Un aficionado sin experiencia previa en carpintería ni en tiras LED relata cómo, tras mudarse y buscar llenar un hueco en el salón, descartó la idea inicial y acabó embarcándose en la construcción de una lámpara de pared para el dormitorio. El proyecto arrancó en mayo de 2025 con la compra de un tablero de haya de segunda mano por 15 euros y se prolongó durante ocho meses.
La lámpara combina paneles laterales de madera de haya, perfiles de aluminio estandarizado como estructura interna y paneles de plexiglás retroiluminados con tiras LED direccionables SK6812. Para el control eligió el QuinLED Dig-Uno con el firmware WLED y una fuente de alimentación Meanwell de 75 W, componentes elegidos tras documentarse con vídeos y un asistente de IA.

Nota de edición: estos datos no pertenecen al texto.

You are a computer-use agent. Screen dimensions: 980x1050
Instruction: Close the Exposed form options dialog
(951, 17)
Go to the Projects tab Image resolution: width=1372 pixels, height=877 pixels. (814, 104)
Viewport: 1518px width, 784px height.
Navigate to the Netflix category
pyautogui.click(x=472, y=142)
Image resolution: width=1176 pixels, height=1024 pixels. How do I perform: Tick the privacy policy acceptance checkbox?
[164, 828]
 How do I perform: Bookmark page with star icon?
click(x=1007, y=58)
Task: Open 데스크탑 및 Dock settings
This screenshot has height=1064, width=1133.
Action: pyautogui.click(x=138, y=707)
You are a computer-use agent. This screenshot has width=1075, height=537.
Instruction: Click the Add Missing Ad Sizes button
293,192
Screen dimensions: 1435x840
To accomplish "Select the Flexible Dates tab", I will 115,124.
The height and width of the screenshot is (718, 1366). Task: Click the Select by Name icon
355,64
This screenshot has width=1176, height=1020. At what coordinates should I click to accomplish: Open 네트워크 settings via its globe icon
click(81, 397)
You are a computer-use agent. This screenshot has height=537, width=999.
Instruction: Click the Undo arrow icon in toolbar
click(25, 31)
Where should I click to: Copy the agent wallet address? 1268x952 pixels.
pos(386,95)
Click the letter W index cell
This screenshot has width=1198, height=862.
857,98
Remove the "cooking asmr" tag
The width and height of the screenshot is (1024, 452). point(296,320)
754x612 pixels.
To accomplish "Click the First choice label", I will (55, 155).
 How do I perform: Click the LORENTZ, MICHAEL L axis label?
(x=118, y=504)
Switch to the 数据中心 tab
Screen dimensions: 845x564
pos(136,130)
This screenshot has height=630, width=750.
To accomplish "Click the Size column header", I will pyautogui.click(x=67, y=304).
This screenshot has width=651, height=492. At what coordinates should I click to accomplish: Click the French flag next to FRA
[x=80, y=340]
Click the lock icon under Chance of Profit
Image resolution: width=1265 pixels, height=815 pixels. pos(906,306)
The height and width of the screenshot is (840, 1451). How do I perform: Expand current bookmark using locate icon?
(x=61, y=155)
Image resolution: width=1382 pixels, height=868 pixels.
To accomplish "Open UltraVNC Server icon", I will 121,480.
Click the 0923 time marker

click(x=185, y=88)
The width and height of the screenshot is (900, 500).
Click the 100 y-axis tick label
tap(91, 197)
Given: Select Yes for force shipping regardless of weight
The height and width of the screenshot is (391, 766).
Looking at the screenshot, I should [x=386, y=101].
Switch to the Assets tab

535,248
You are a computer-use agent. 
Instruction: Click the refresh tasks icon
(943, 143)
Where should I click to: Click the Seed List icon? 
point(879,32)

El artículo detalla el proceso cronológicamente: la fase de planificación en agosto, el pedido de piezas y el modelado CAD en OpenSCAD en septiembre, una prueba de montaje con aluminio a finales de septiembre, la apuesta con compañeros de trabajo que le obligó a acelerar el ritmo en octubre, el corte del tablero en un makerspace local y la decisiva fase de noviembre centrada en resolver el anclaje a la pared sin que los soportes rompieran la estética.
El texto combina diario de proyecto con reflexiones sobre las decisiones de diseño —montaje oculto, equilibrio del centro de gravedad, fresado de cajeados en la madera— y admite que cada avance generaba nuevos retos de ingeniería.